Dahl advises from his experience that people should never ever allow their children to go near the television set. It is even better not to install ‘the idiotic thing’ called television. But why is a television an idiotic thing according to the poet? Throughout the entire poem, Dahl attempts to answer it.
In almost every house we’ve been,
We’ve watched them gaping at the screen.
They loll and slop and lounge about,
And stare until their eyes pop out.
(Last week in someone’s place we saw
A dozen eyeballs on the floor.)
The poet shares his experience here. In almost every house he has visited, he has watched children gaping at the screen. They were staring with their eyes wide open and with absolute concentration of mind. For sitting a long time before the television set, they become tired. Sometimes they sit or lie in a lazy and casual manner (loll and slop and lounge about) and get sloppy. But still, they stare at the television until their eyes are too tired to watch any more (their eyes pop out).

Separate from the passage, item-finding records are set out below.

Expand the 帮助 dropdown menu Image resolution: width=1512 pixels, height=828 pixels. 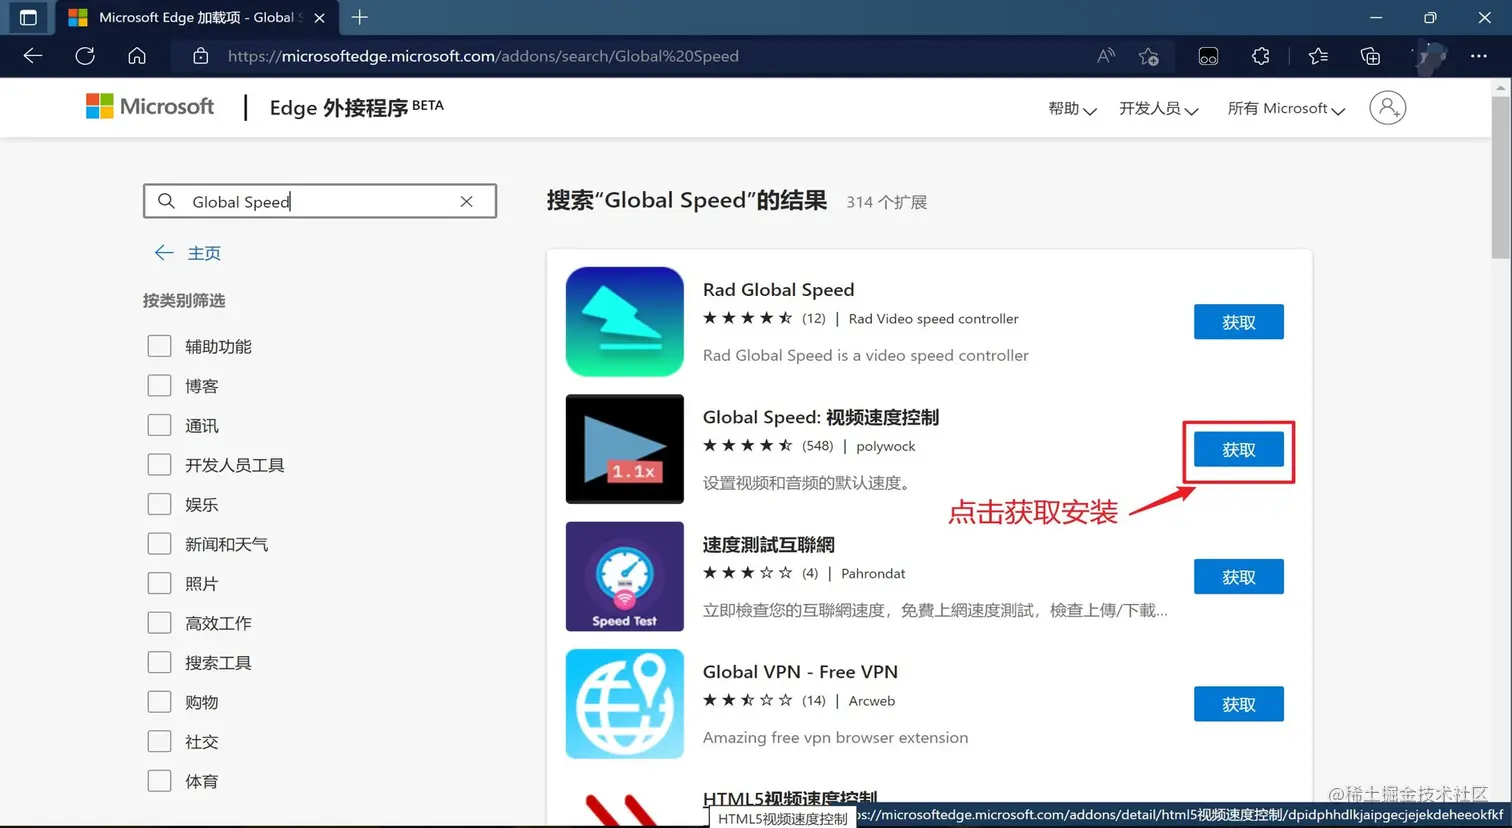tap(1070, 109)
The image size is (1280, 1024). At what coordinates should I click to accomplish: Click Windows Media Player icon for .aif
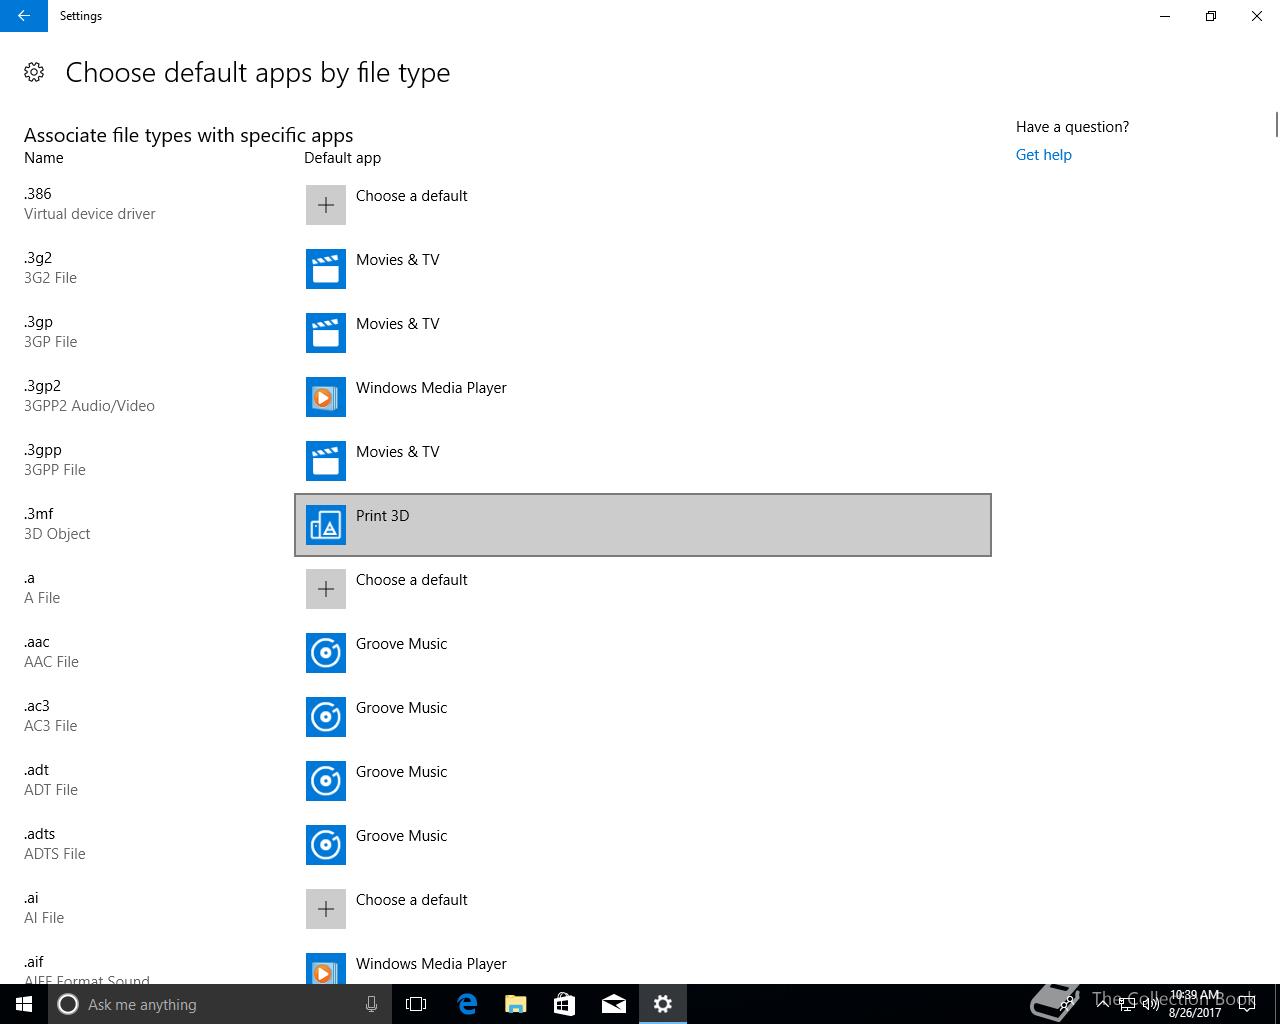[x=325, y=968]
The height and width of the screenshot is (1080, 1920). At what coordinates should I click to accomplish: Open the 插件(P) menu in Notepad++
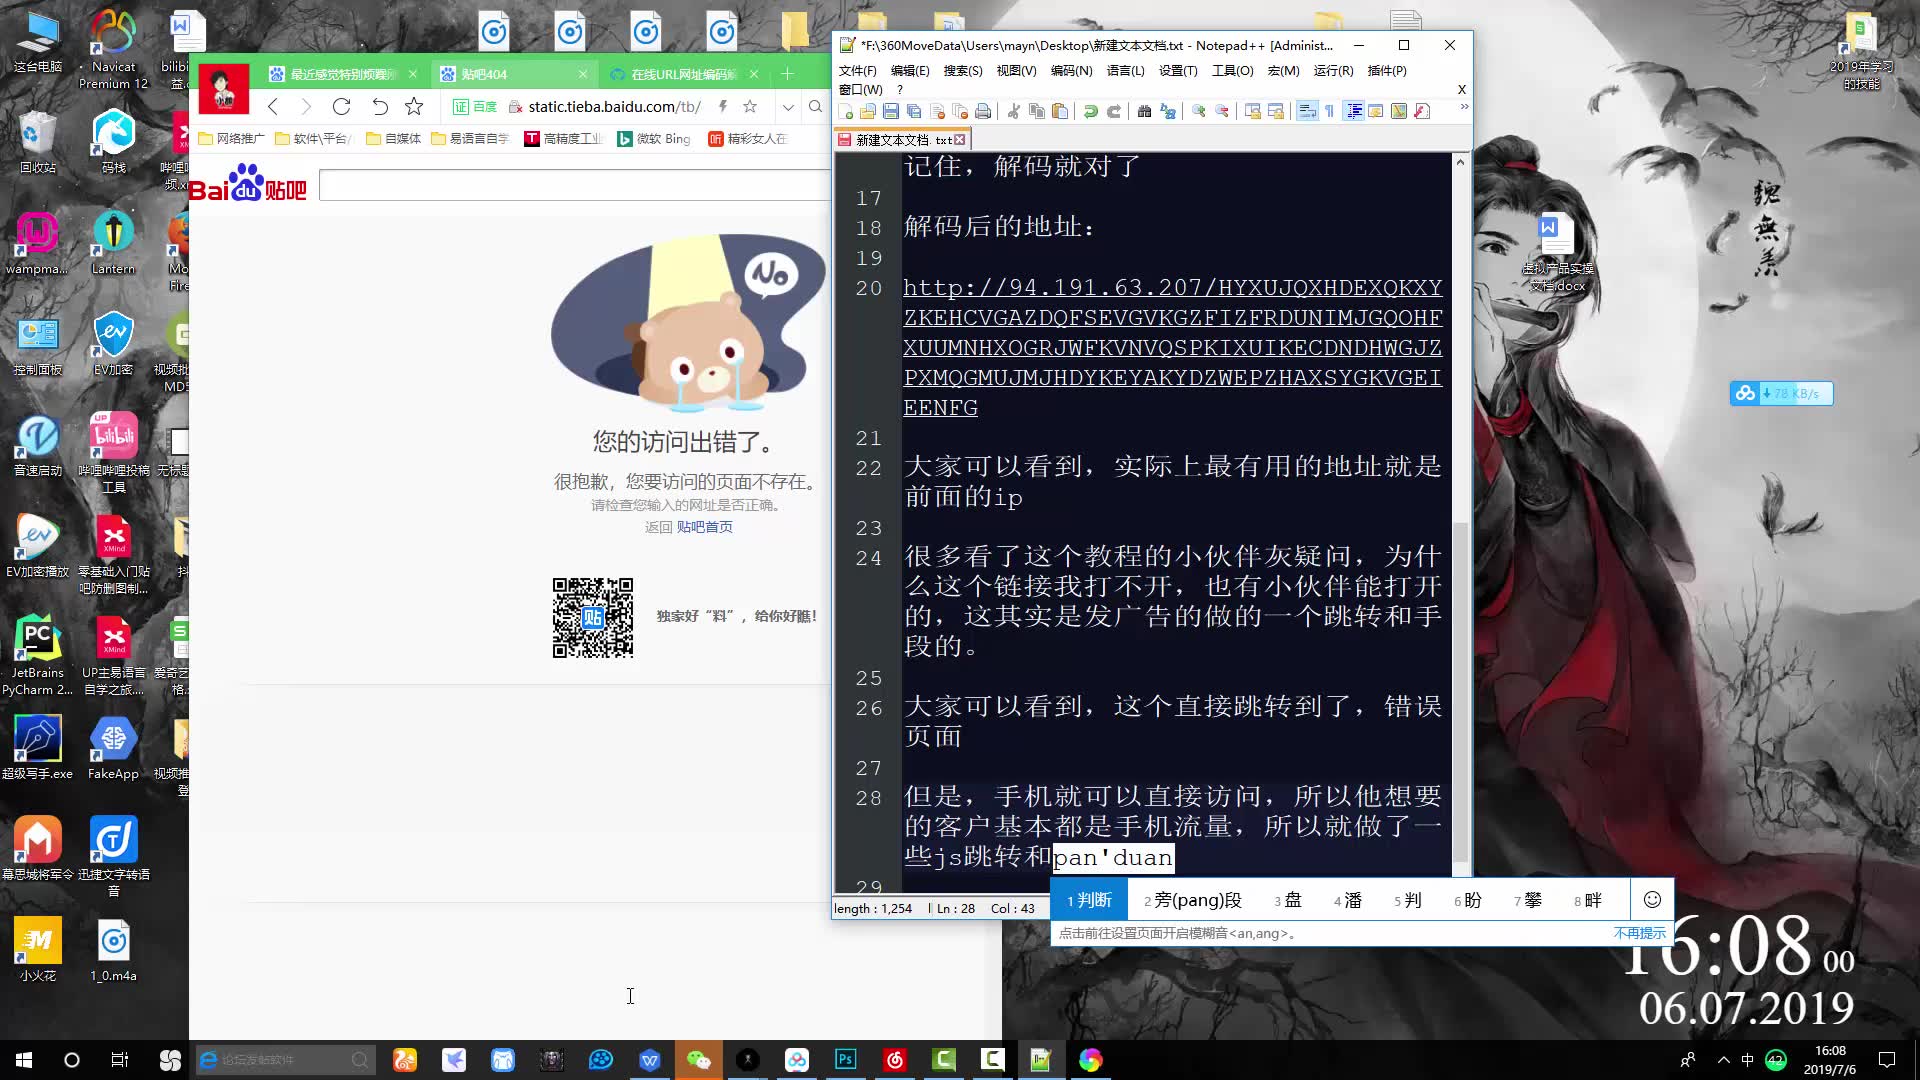pos(1387,71)
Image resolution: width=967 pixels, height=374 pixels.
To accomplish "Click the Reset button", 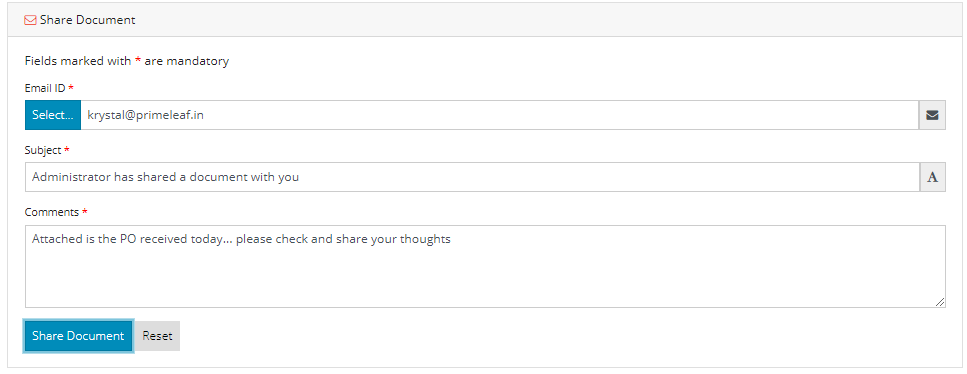I will click(157, 336).
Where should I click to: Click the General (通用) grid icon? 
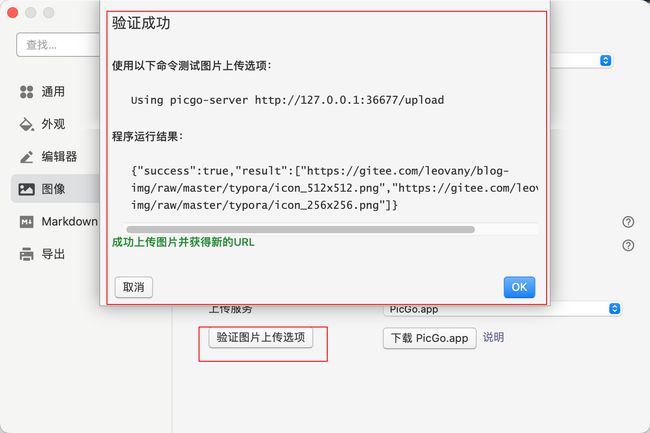[27, 92]
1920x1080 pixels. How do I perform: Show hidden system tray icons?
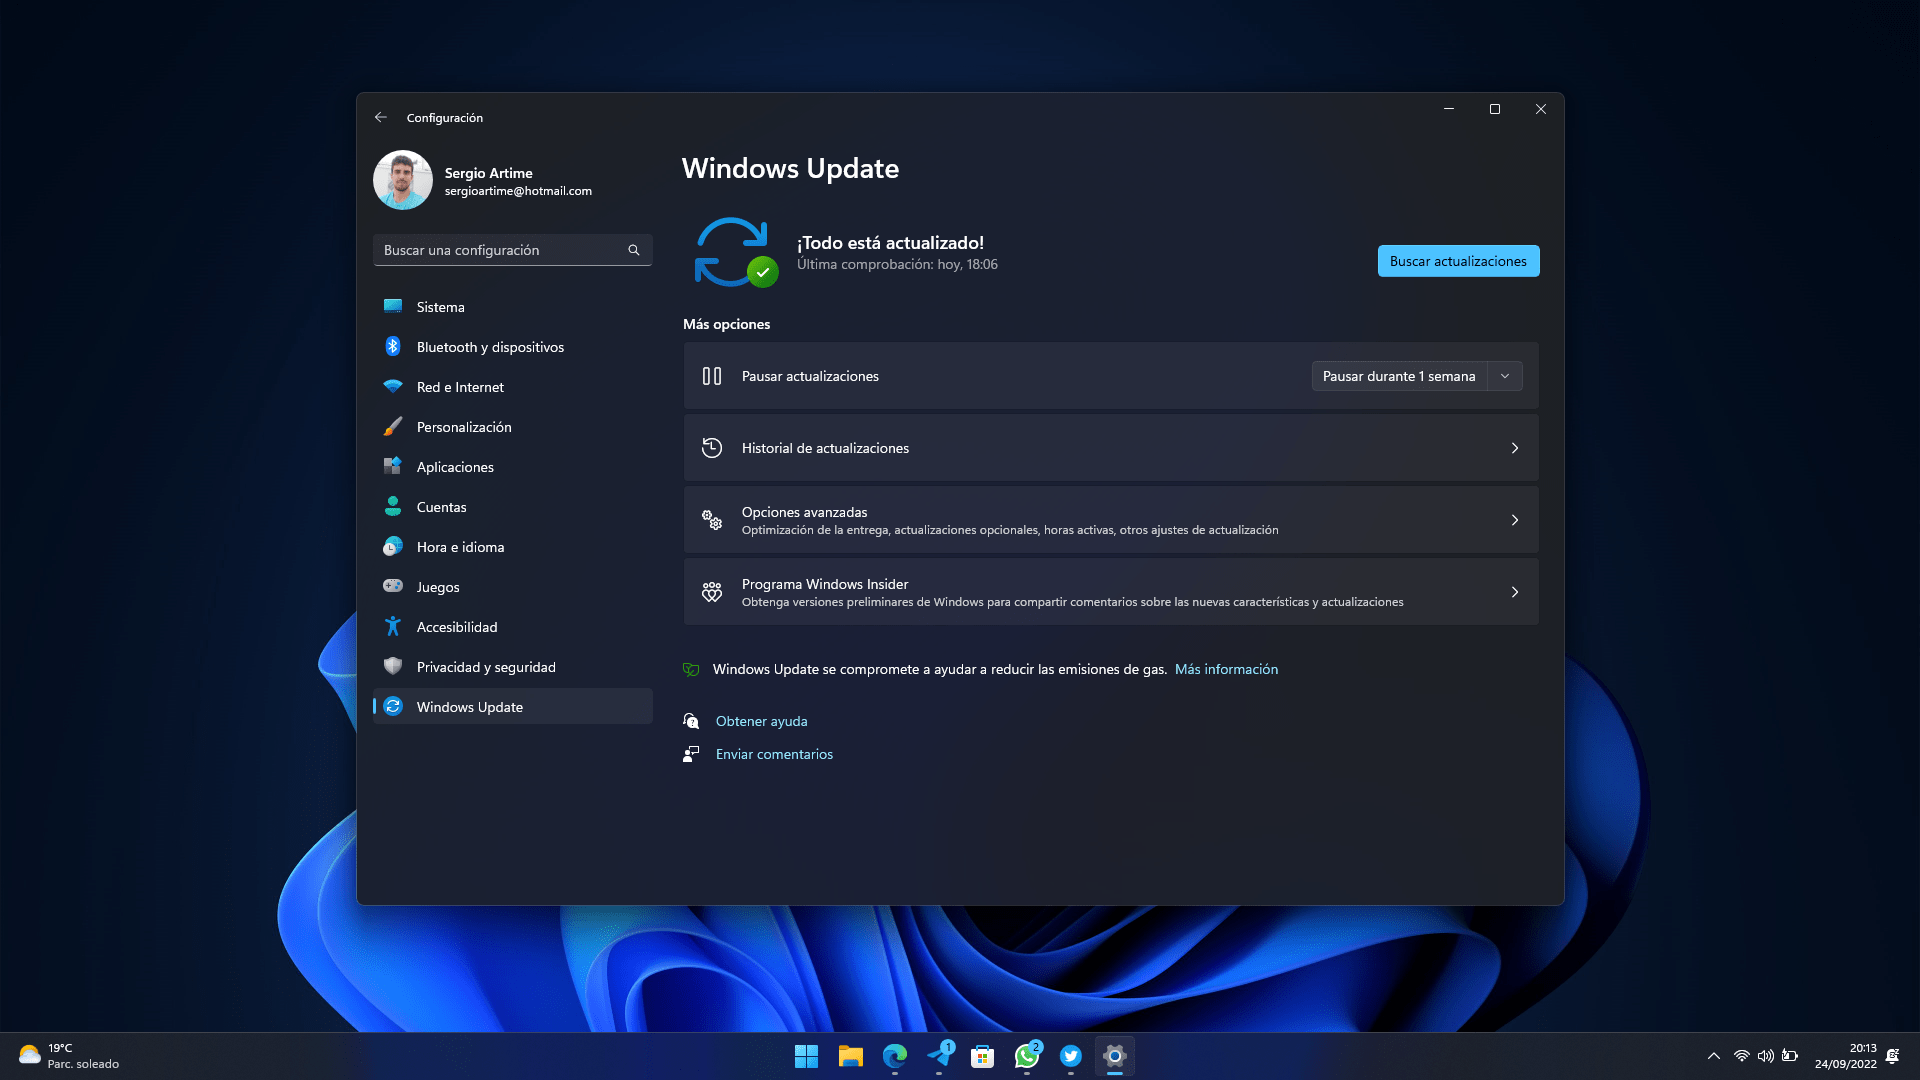pos(1713,1056)
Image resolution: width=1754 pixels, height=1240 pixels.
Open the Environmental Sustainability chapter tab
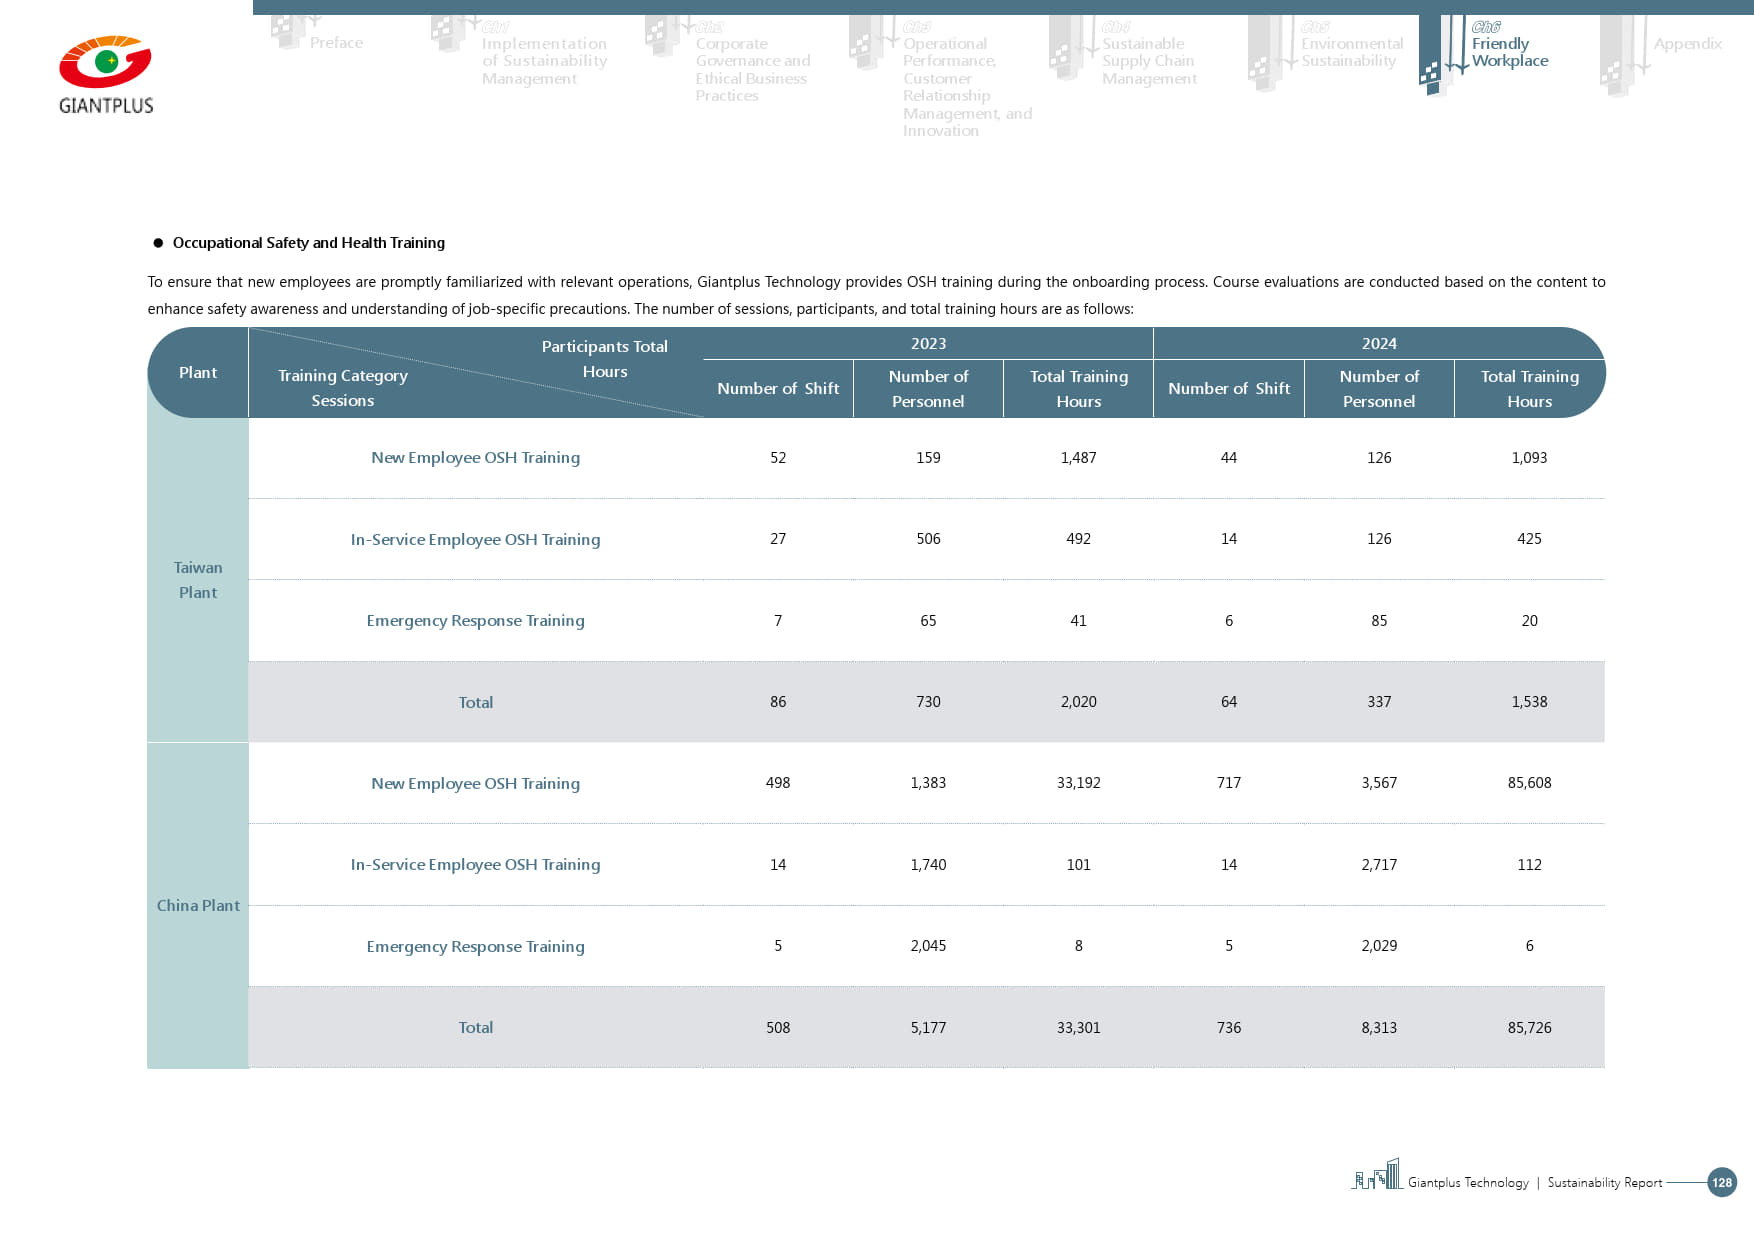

All these are not Dahl’s imagination. He indeed saw a dozen eyeballs, i.e., half a dozen children sitting on the floor at someone’s house very recently, say last week.
They sit and stare and stare and sit
Until they’re hypnotised by it,
Until they’re absolutely drunk
With all that shocking ghastly junk
When the children are before a television set, they ‘sit and stare and stare and sit’ for long hours. They don’t seem to be moving from there, as they probably forget everything around them in the real world. Rather, the one they watch on the television becomes real for the time being.
They are almost hypnotized by this idiotic box. They are ‘absolutely drunk’, their minds are filled with those ‘shocking ghastly junk’ which are mostly unreal and inappropriate for the age. Those TV shows kill their valuable time and make them lazy with no room for their physical play and exercise. They have no scope of spending time with books and nature, and interacting with others. Their minds, filled with the images and stories of a virtual world, are compared to a drunk man’s imaginary world in an apt metaphor here.
The poet talks about the importance of books in the lives of the children and most importantly, how this passion for books has been substituted with the addiction for television.
The poet makes the television set like an evil which hinders the growth of brains for the children and hampers their creativity. Next, the poet highlights the vitality of books which are, however, ignored because of this television.
The author, at the end, requests the parents to do away with the television sets from their homes and instead place a nice book shelf at its place and fill it with good books.